(Stored items from a collection)
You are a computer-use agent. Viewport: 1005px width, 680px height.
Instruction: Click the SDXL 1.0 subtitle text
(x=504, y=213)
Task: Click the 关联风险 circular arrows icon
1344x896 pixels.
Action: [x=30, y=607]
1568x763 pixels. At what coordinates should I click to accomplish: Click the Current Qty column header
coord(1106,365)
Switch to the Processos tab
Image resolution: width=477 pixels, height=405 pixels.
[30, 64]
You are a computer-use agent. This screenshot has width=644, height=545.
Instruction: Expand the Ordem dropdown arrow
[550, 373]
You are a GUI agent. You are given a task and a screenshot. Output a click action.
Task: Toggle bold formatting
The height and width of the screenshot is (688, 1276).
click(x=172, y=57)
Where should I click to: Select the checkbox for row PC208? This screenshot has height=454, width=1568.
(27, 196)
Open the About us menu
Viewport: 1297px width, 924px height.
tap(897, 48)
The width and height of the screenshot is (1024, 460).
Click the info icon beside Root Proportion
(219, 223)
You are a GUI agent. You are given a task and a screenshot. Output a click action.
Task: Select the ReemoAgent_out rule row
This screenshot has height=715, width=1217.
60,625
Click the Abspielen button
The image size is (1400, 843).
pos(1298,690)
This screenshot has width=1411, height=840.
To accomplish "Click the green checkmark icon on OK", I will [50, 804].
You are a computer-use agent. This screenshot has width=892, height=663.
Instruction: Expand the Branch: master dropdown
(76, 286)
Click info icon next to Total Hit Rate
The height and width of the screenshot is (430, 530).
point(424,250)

**Exercise aim**
Return exactly what appears in the records from the line with "has width=892, height=663." through the final line, and nothing else.

**The completed task**
You are a computer-use agent. This screenshot has width=892, height=663.
Instruction: Expand the Branch: master dropdown
(76, 286)
Click info icon next to Total Hit Rate
The height and width of the screenshot is (430, 530).
point(424,250)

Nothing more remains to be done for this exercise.